橋下知事は、2011年の統一地方選挙にみずからが率いる「大阪維新の会」公認候補をたて、府議会・大阪市議会・堺市議会で過半数の当選を期すという選挙方針を打ち立てている。朝日新聞などの世論調査で府民の支持率が80%前後という人気を背景に、二元代表制という現行地方制度の破壊さえ意図しているかにみえる。また、このような激しい企てはメディアによる報道の機会を増やし、注目度をさらに高めるという構造を生みだしている。
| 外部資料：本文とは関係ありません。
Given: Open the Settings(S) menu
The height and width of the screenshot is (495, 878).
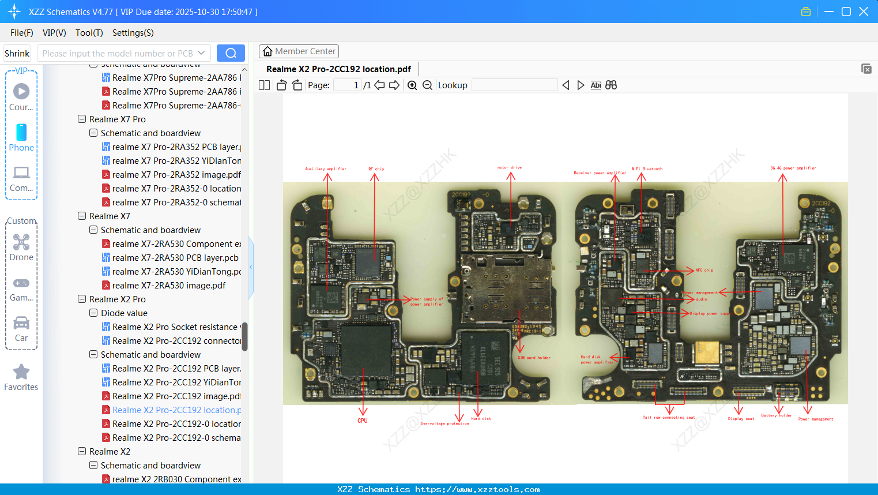Looking at the screenshot, I should (x=133, y=33).
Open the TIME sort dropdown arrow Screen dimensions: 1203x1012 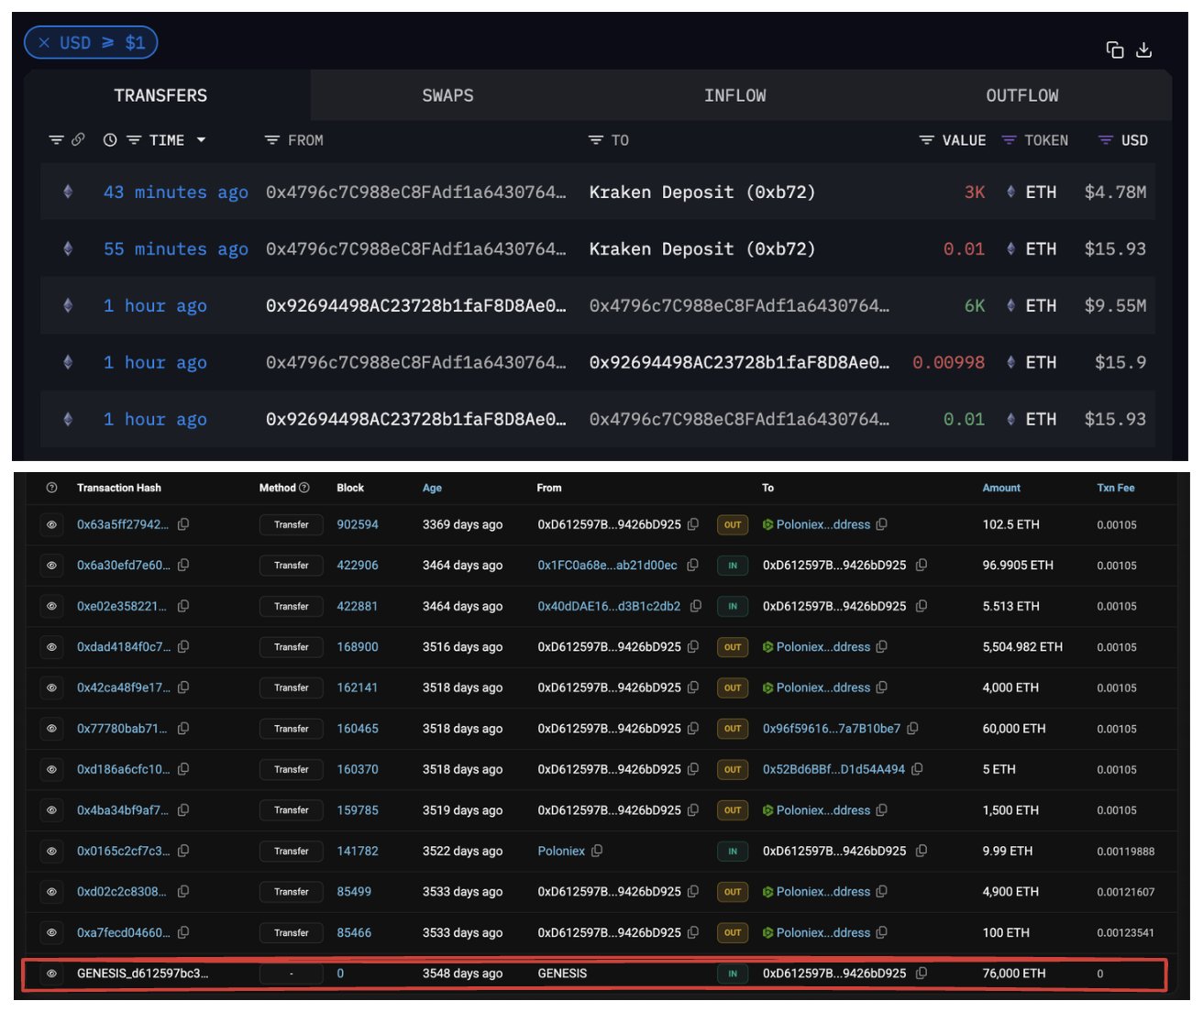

2 「大阪都構想」、そして「大阪維新の会」の“議会改革”論
橋下知事は就任当初から関西州構想の実現に積極的に取り組んだ。しかし、兵庫・京都・滋賀の三府県知事が消極的で実現への道が遠いとみてか、新たに「大阪都構想」をいい出した。また、それを実現することへのハードルの高さがわかると今度は大阪市の分割構想を唱えるなど、みずからの主張を自在に変幻させている。知事がこれらの“構想”を打ちだす出発点としているのは「地域主権の確立」であり、“構想”には分権の推進をはかるという時代的目標がある……とみえるように仕組まれている。ただし、知事はその後、大阪市分割案を撤回しており、世論を推し量る“着想”(思いつき)で、世間を振り回しているようにもみえてきた。